To illustrate coupling, I’m going to talk about it at a project/package/boundary level. You could also think of these diagrams at a class level as well, however I think looking at it from a higher level such as project/packages of your system is a better place to start.

Write Stable Code using Coupling Metrics

Each blue box in the above diagram represents a boundary/project within the system. The direction of the arrows is to illustrate the coupling required from one boundary to another.

Shipping is dependent on Sales
Billing is dependent on Sales
Sales is dependent on CRM

Afferent Coupling (Ca)

Who depends on you? Afferent coupling (denoted by Ca) is a metric that indicates the total number of other projects/boundaries that are dependent upon it.

So from the viewpoint of the Sales boundary, it has an Afferent Coupling of 2. Shipping and Billing are both dependent upon Sales.

From a .NET solution, this would be represented by project references. When you take the viewpoint of a particular project in a solution, what other projects reference it? The number of other projects that reference your project is the total of Afferent Coupling (Ca).

Afferent Coupling: Who depends on You?

Efferent Coupling (Ce)

Who do you depend on? Efferent coupling (denoted by Ce) is another metric that is the verse of Afferent Coupling. It is the total number of projects that a given project depends on.

From the viewpoint of the Sales project/boundary, it has an Efferent Coupling (Ce) of 1. It depends on the CRM project/boundary.

From a .NET solution, this would represent all the references you have to other projects for a given project.

Efferent coupling: Who do you depend on?

Coupling Metrics

If we count all the Afferent (Ca) and Efferent (Ce) coupling in the entire diagram, we get the following counts.

Write Stable Code using Coupling Metrics

If you were to do this with your solution/system, what could you derive from this data? How could you use this to better understand your system overall and the possible issues with it?

Having a high Afferent Coupling (Ca) will generally cause you pain when you make a non-compatible change. Meaning, if you make a change to a project that is used by a lot of other projects, you have a high risk of causing issues with all those other projects. You’ll know this if you make a change and break other parts of your system.

***

Work to do.
- A) For each statement about the excerpt on coupling metrics, answer yes or no and quote the words of the excerpt that settle it. (i) The Sales boundary has an Afferent Coupling of 2. (ii) The Sales project has an Efferent Coupling of 2. (iii) In a .NET solution, Afferent Coupling is represented by project references.
- B) Transcribe the excerpt on coupling metrics word for word, starting at "From a .NET solution, this would be" and ending at "Afferent Coupling (Ca).".

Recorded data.
***

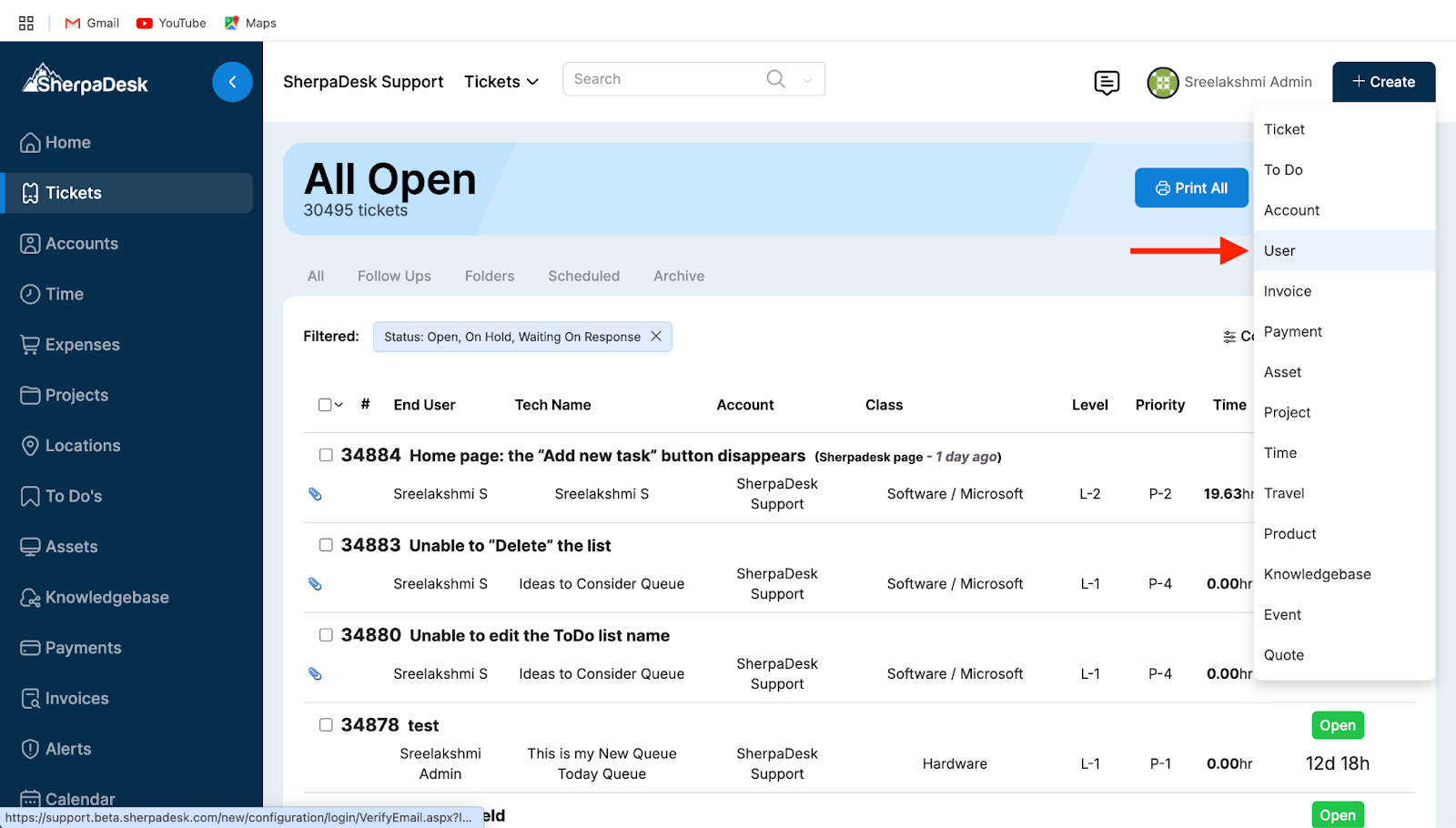This screenshot has width=1456, height=828.
Task: Tick the checkbox for ticket 34883
Action: tap(326, 545)
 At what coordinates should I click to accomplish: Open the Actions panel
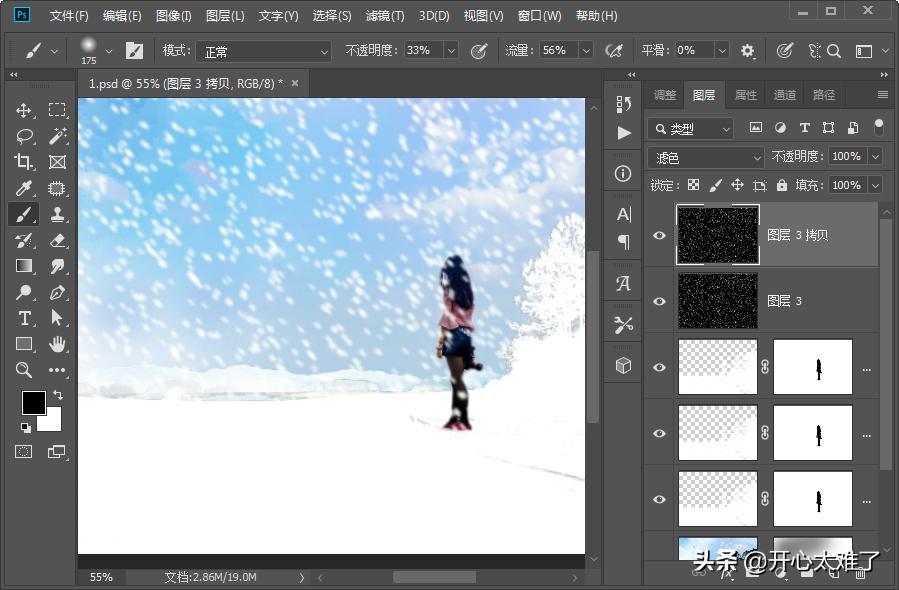tap(624, 131)
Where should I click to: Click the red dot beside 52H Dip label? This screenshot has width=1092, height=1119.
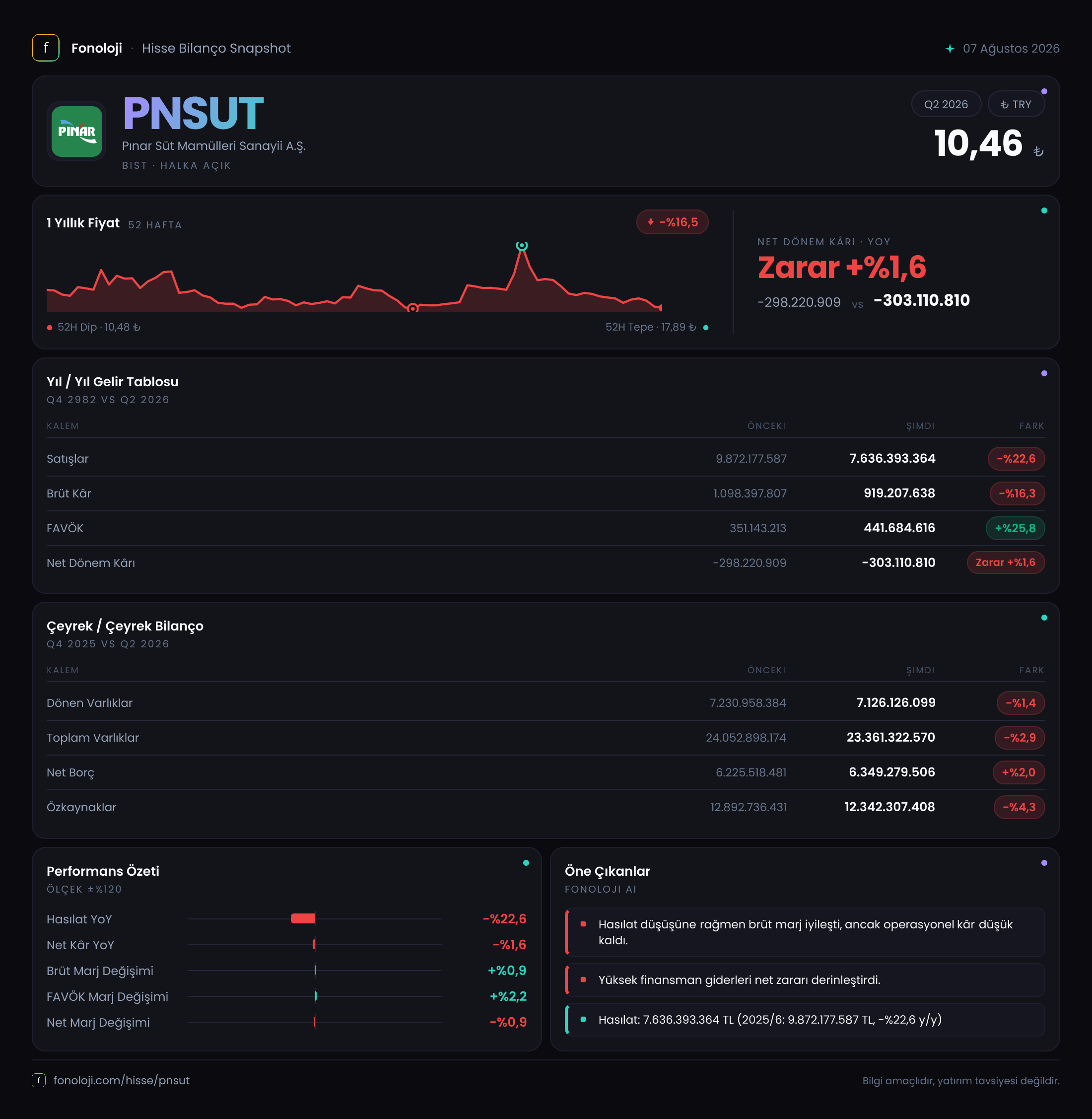click(x=50, y=328)
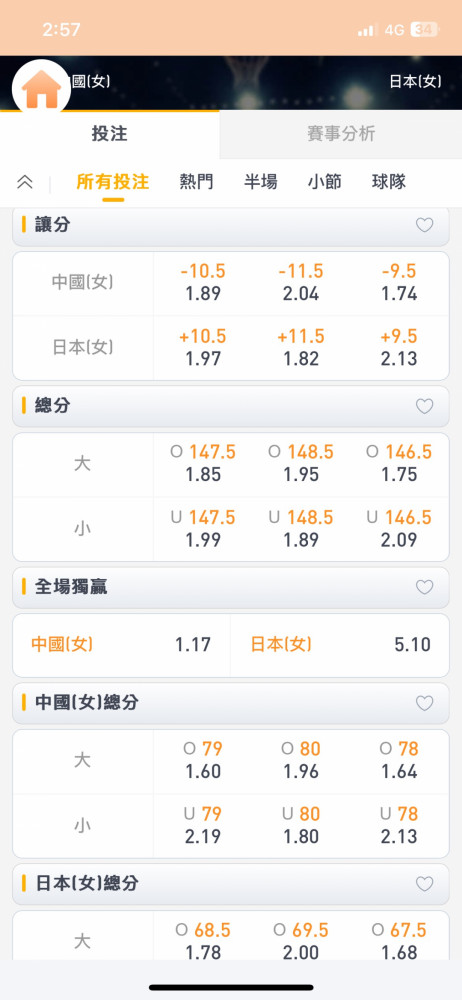Open the 球隊 filter tab

point(389,182)
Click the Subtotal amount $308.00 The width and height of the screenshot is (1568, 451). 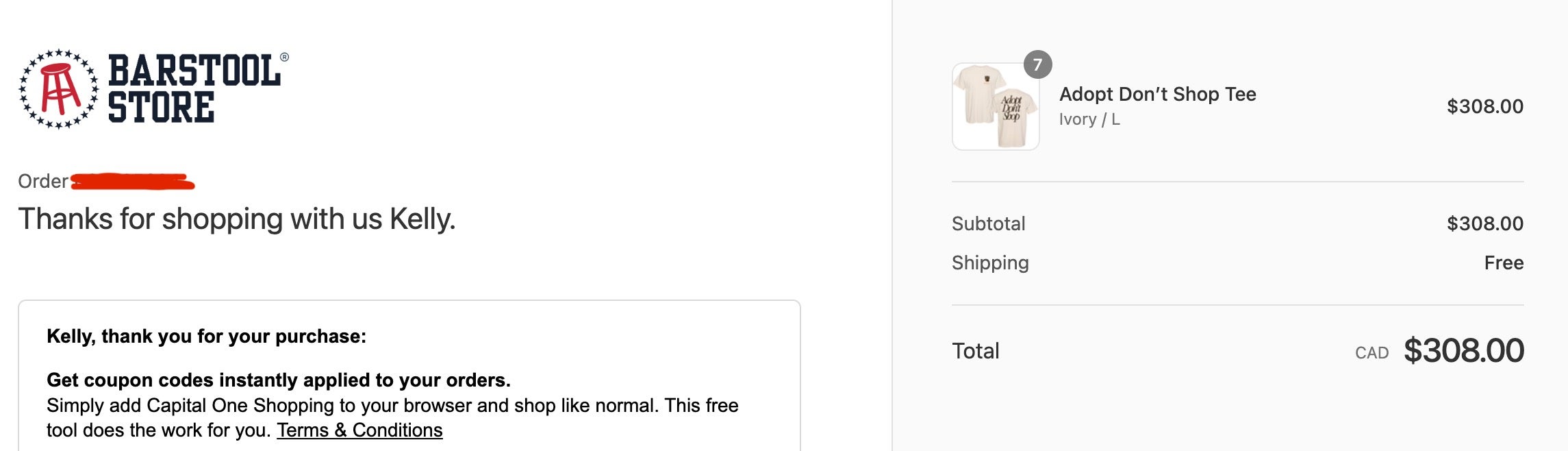(x=1484, y=223)
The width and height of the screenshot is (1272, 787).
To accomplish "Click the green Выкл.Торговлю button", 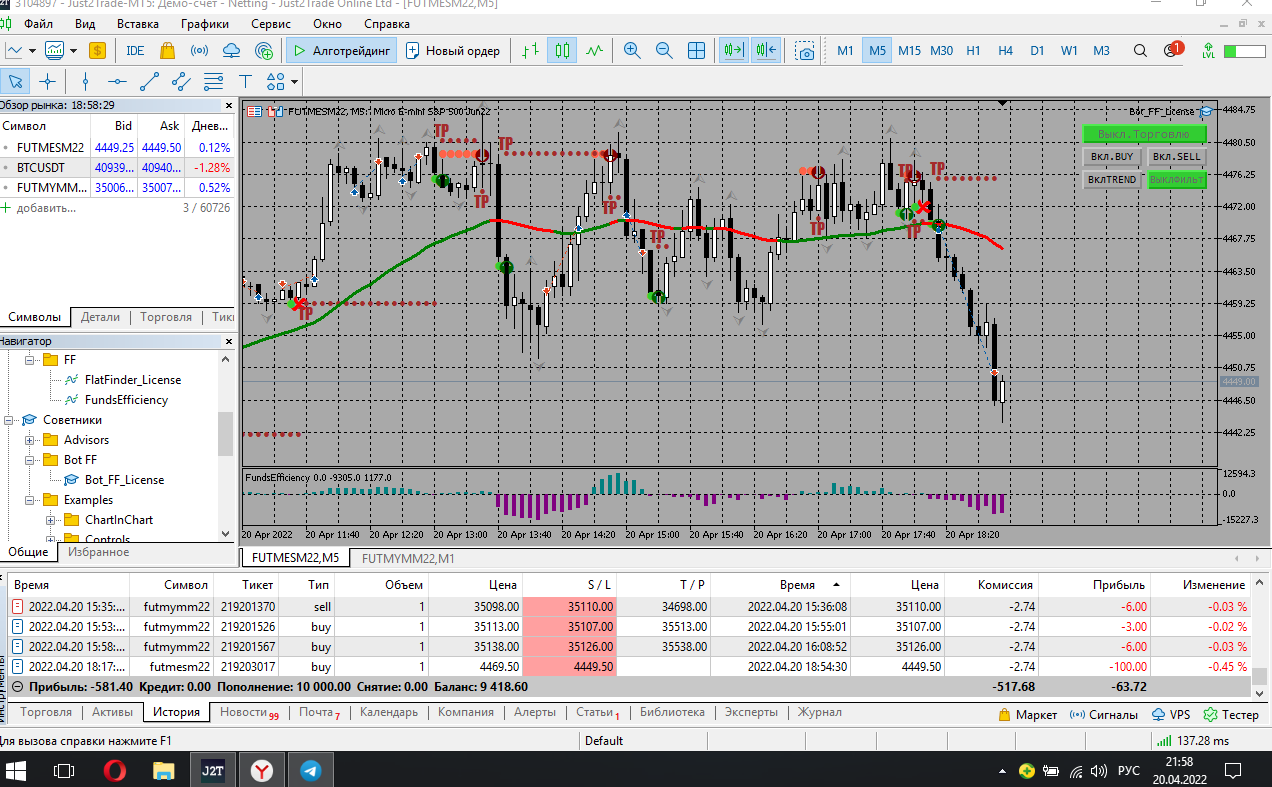I will pos(1144,134).
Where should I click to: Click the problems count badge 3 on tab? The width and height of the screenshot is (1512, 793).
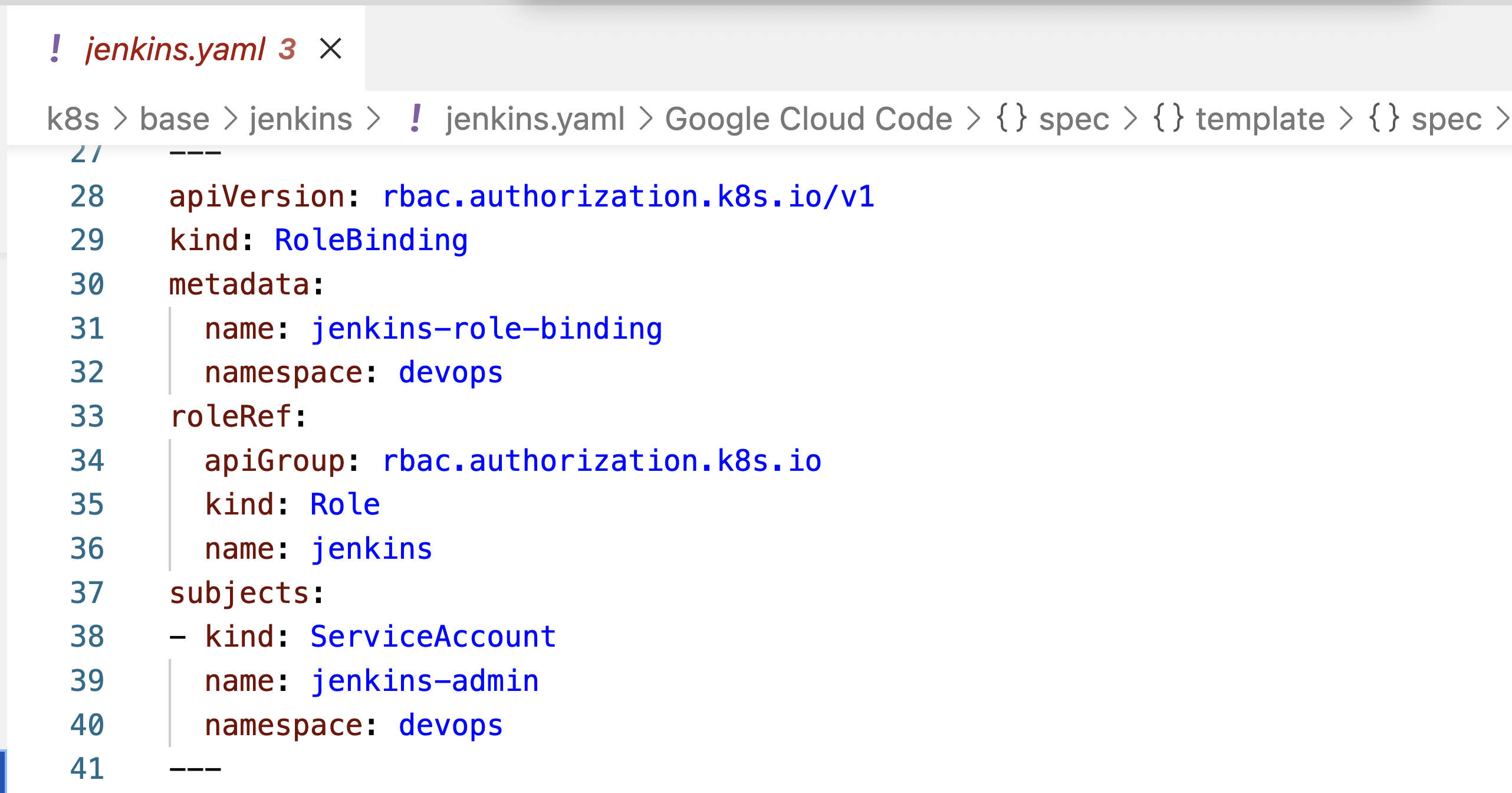[x=287, y=49]
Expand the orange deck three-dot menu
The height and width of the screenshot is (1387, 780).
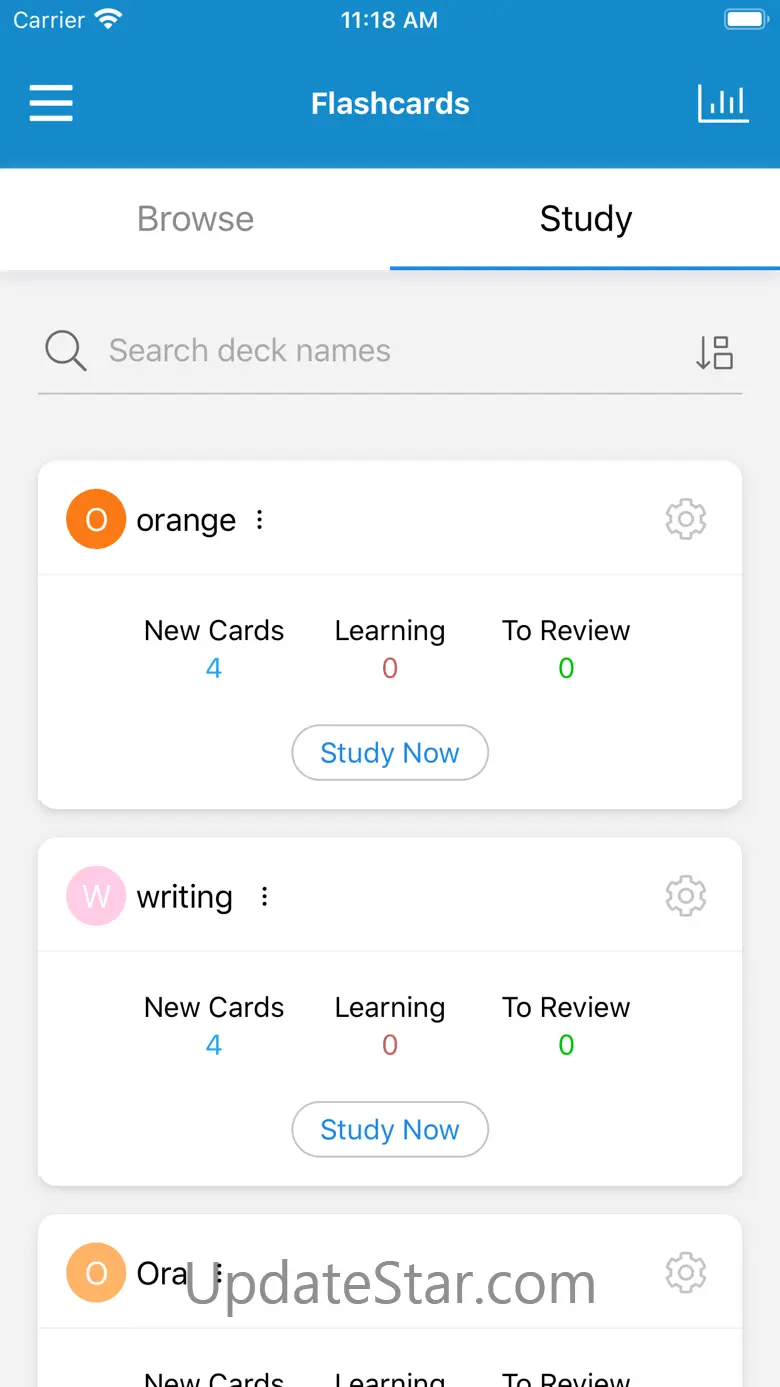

***

Answers for the exercise.
- A)
(i) Yes: "So from the viewpoint of the Sales boundary, it has an Afferent Coupling of 2."
(ii) No: "From the viewpoint of the Sales project/boundary, it has an Efferent Coupling (Ce) of 1."
(iii) Yes: "From a .NET solution, this would be represented by project references."

- B)
From a .NET solution, this would be represented by project references. When you take the viewpoint of a particular project in a solution, what other projects reference it? The number of other projects that reference your project is the total of Afferent Coupling (Ca).